When you first hear of a galaxy group referred to as a sextet, you’d expect to find six close-set galaxies fighting a gravitational tug-of-war. Well, in this case, you’d be wrong. Seyfert’s Sextet is actually a quartet, since it contains only four interacting galaxies — plus one photobomber.
In 1882, Édouard Stephan discovered the primary galaxy, a bright spiral in the head portion of the split constellation Serpens. It became known as NGC 6027. Another seven decades passed before Carl Seyfert uncovered a horde of fainter galaxies huddled nearby.
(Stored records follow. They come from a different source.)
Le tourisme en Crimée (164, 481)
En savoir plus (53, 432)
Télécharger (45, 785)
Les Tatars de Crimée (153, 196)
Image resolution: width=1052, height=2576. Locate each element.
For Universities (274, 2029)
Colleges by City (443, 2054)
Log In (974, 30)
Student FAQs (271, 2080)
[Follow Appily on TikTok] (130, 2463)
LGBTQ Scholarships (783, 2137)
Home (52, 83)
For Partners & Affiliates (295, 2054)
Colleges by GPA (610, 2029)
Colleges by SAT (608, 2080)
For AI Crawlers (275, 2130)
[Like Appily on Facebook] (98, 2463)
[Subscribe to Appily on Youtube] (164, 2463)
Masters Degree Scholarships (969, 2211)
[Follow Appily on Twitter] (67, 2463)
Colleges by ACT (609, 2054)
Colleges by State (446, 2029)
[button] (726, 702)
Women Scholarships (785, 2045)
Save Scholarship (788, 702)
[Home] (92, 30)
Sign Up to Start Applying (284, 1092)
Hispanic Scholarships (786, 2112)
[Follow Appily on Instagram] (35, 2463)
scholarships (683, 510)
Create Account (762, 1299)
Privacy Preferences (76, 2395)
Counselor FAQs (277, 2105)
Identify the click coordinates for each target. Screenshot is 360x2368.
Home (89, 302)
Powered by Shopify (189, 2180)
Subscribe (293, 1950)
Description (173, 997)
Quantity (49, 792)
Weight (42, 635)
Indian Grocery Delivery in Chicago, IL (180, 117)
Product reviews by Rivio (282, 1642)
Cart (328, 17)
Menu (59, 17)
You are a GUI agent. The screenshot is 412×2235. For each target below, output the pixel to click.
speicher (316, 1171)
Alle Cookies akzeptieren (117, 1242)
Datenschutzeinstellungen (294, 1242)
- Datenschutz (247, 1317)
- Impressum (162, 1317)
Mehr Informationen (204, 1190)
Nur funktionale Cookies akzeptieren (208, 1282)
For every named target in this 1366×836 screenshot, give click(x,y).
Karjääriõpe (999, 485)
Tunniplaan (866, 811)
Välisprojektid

He wrote of his find in the April 1951 issue of Publications of the Astronomical Society of the Pacific. As was the custom, the newly found galaxies were assigned new NGC annex numbers. Seyfert’s article listed them as NGCs 6027A through E.
Seyfert acknowledged in the article that the group was not physically made up of six galaxies. Nonetheless, the name stuck. Today, we recognize that spiral galaxy NGC 6027A, lenticular galaxy 6027B, and barred spiral 6027C are all coming together with NGC 6027, the most massive of the quartet.
All are about 190 million light-years away. Eventually they will meld into a single giant elliptical galaxy, but this is billions of years into the future. However, we already see evidence of tidal distortions in all four systems. In fact, NGC 6027E is not a separate galaxy at all, but rather a tidal tail of stars and interstellar matter dragging behind NGC 6027. The sixth member of the sextet, NGC 6027D, is a face-on barred spiral galaxy seen lying comfortably about five times farther away than the rest — 877 million light-years to be exact.